Operational Blueprint: Choosing the Tool
• Core templates — Best Tool: Liquid / OS 2.0; Why: Native, fast, autonomous
• Custom functionality — Best Tool: Liquid / Functions; Why: Control and performance
• Campaign landing pages — Best Tool: No-code builder (selectively); Why: Marketing velocity
• Performance-critical paths — Best Tool: Liquid / OS 2.0; Why: Protects Core Web Vitals
• Frequent non-dev edits — Best Tool: OS 2.0 sections or builder; Why: Merchant autonomy
The principle: default to native OS 2.0 for the core, reach for no-code only where velocity genuinely outweighs the performance and lock-in cost, and monitor Core Web Vitals wherever a builder is used.
The Webinopoly Solution
We’re not dogmatic. We build the core of your store in native Liquid on Online Store 2.0 for performance and autonomy, and we’ll deploy a page builder selectively where your marketing team needs velocity — with the performance cost measured, not ignored. The goal is a fast, flexible store your team can actually operate, not a purist’s trophy or a builder-bloated liability.
Book a discovery call and we’ll recommend the right tool mix for how your team actually works. Ask Webinopoly →
Frequently Asked Questions
Should a Shopify agency use Liquid or a no-code builder?
A good agency uses both selectively. Native Liquid on Online Store 2.0 is best for core templates, custom functionality, and performance-critical pages, while no-code page builders suit fast-moving marketing landing pages. Dogmatically choosing one for everything costs you in performance, flexibility, or lock-in.

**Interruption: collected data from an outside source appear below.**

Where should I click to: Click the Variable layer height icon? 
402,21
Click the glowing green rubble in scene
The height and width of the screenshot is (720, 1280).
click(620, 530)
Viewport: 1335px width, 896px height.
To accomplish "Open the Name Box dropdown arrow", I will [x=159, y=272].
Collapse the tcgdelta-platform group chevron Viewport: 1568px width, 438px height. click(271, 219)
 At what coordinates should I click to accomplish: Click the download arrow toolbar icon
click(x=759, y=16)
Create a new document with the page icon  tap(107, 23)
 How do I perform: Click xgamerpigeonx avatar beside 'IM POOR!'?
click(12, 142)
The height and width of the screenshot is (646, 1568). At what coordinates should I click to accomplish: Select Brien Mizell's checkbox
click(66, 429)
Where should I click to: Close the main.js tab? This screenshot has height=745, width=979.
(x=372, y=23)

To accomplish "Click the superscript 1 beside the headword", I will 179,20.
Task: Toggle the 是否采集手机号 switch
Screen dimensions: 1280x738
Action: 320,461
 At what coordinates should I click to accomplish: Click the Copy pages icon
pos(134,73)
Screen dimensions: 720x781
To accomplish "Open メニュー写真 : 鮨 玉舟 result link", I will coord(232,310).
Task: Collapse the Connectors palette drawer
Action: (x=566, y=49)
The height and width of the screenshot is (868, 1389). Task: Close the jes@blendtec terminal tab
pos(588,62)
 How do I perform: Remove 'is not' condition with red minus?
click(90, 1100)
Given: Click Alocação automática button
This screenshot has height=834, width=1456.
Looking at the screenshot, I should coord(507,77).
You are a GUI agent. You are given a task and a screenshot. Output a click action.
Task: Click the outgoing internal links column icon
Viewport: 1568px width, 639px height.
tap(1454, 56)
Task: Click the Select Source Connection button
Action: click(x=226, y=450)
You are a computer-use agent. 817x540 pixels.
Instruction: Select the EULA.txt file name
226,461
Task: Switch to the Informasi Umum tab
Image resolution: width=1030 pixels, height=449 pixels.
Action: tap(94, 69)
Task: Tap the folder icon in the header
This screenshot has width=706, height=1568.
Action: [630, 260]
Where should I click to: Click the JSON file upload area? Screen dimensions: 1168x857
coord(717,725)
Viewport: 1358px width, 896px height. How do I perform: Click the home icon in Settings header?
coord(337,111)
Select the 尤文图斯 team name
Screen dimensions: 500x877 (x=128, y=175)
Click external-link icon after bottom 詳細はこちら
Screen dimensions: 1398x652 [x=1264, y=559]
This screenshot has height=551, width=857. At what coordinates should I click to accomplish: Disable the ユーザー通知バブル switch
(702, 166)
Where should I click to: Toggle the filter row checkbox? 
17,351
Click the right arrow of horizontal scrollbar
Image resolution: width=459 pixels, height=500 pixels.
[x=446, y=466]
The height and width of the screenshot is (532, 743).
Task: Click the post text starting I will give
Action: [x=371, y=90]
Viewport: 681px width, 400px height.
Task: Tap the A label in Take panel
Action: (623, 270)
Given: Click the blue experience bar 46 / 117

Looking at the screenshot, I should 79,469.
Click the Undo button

Are no-code page builders bad for Shopify performance?
Many inject render-blocking scripts and extra DOM weight that hurt Core Web Vitals, and heavy reliance creates lock-in to the app. Used selectively for non-core marketing pages where velocity matters, they’re reasonable; used for the whole store, they become a performance liability.
What is the best way to build core Shopify pages?
Native Liquid on Online Store 2.0 with sections, blocks, and metafields, which is fast, native, and gives your team autonomy to make changes without a developer. This is the right foundation for core templates and performance-critical paths.
Can my team edit the store without a developer?
Yes, if it’s built on Online Store 2.0 with proper sections and blocks, which let your team rearrange layouts and edit content without code. A hard-coded Liquid theme removes that autonomy, while a thoughtful section-based build preserves it without the bloat of a page builder.